Published 12:25 am Monday, May 7, 2007

By By Adam Prestridge
The massacre at Virginia Tech University three weeks ago still sits heavy on the minds of any parent of a school-aged child throughout America.
Friday, parents in Atmore became alarmed after several rumors began circulating around town that students at Escambia County High School were in harms way. The rumors fueled a frenzy of parents and relatives rushing to check out students, which in turn caused additional confusion for residents and congestion on roadways leading to the school.
"This is a result of hearsay, a rumor that was started and compounded by the use of student cell phones," Escambia County High School principal Kyle Ferguson said Friday afternoon. "We received information this morning that a student had allegedly made the comment that they were going to shoot a few teachers before school started. We immediately located the student, who was at home, who was never on campus."
In fact, the student in question never made the remarks, according to students that claimed at first to hear the threat.
"Evidently it was heard by someone and it spread like wildfire," Ferguson said. "We have interviewed several students and none of the students that allegedly heard the student make the statement heard the student make the statement. It's all rumor, alleged, unfounded."
According to parents checking out students other rumors circulating around town were that a student had brought a gun to school and shot a fellow classmate and that someone had threatened to burn down the school. Again, following an investigation, all were proven to not be true, according to Ferguson.
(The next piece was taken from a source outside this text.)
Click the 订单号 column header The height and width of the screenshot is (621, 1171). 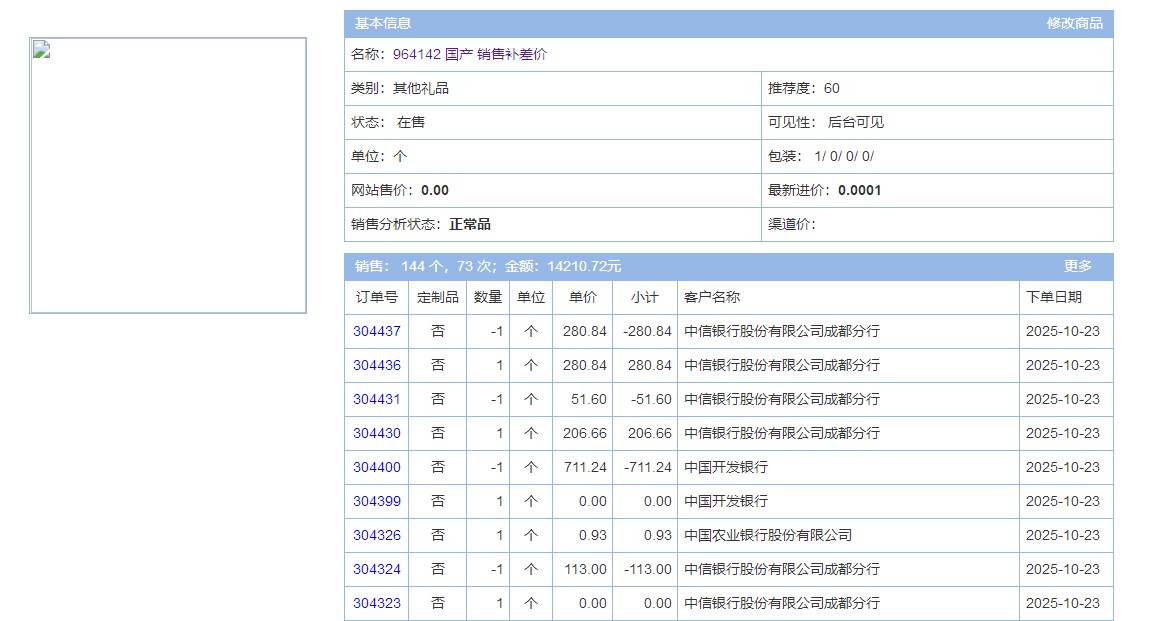coord(376,297)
School officials first learned of the rumor when Atmore Police Department officers arrived at the school after receiving a call from a concerned parent of a student.
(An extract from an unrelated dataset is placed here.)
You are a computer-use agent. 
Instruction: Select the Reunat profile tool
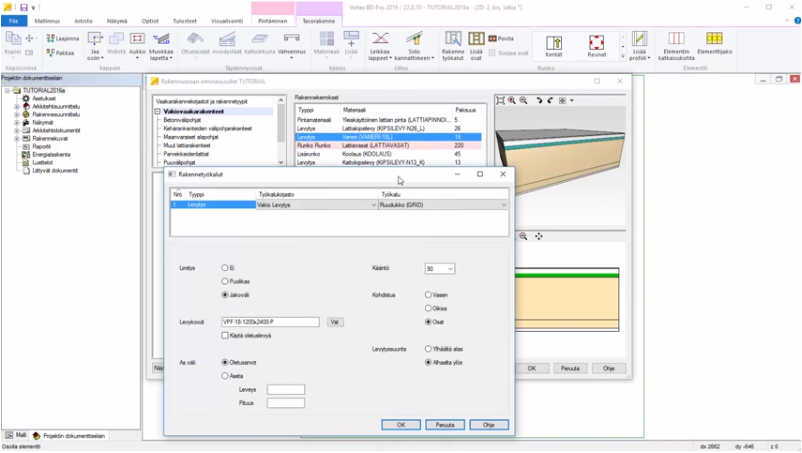pos(596,45)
"There was never any threat, any danger, any need to lock down the school," Ferguson said. "Unfortunately the rumor was exploited and students with cell phones started calling parents. Of course, we all know how rumors grow into major incidents. All of a sudden we had a stream of parents here to check out their children."
With cell phone use being linked to the source of the rumor mill, Escambia County School System superintendent Billy Hines said the board would have to revisit the current policy in place.
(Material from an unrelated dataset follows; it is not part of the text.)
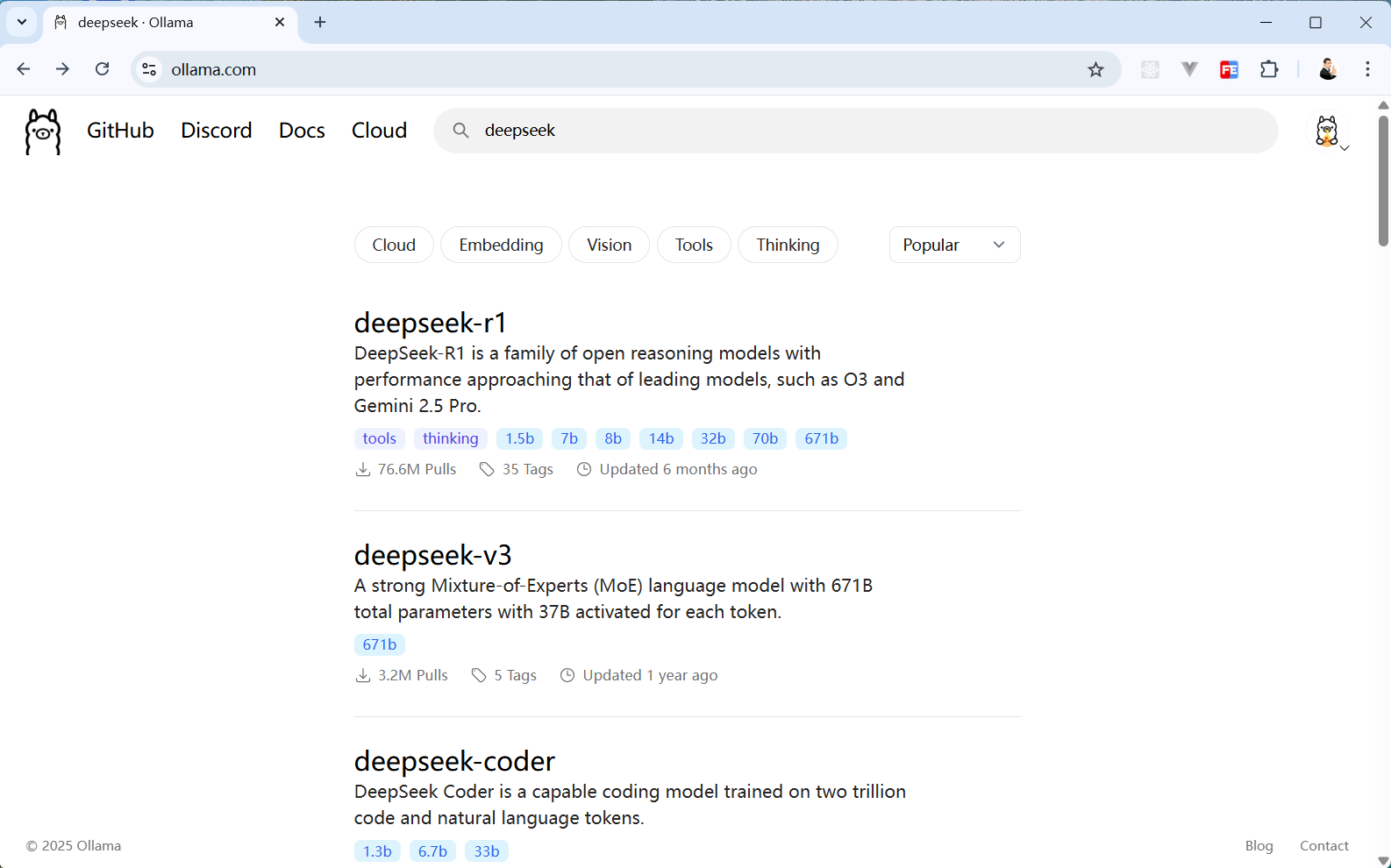Click the deepseek search input field
This screenshot has width=1391, height=868.
coord(868,131)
"Our cell phone policy is pretty strict," Hines said. "Will the board review? You bet you we will."
Presently the cell phone policy is: if a student is found in possession of a cell phone, they receive one day of On Campus Suspension (OCS) or if they are caught with a cell phone in their pocket or using it, it results in a day of suspension.
"We're not going to frisk everybody that comes into this school," Hines said. "Everybody's got a book bag. It's real easy for what happened today to happen, but what we're going to have to, and the board was well aware of, is probably revisit our policy. From my view, we'll probably look at a total ban of cell phones on school campuses."
The Baldwin County School System currently has a total ban on cell phones.
As a result of the scare, two thirds of the student body was checked out of school. In light of the situation, Ferguson expected a high volume of check outs Friday.
"We expected this because tomorrow is prom," Ferguson said. "We knew we were going to have several hundred check outs today because of the prom tomorrow; hair and nails and picking up tuxes. That's a thing you go through every year the day before prom, it's just part of it."
The rumor of a threat at the school could have stemmed from yet another rumor pertaining the school's big night.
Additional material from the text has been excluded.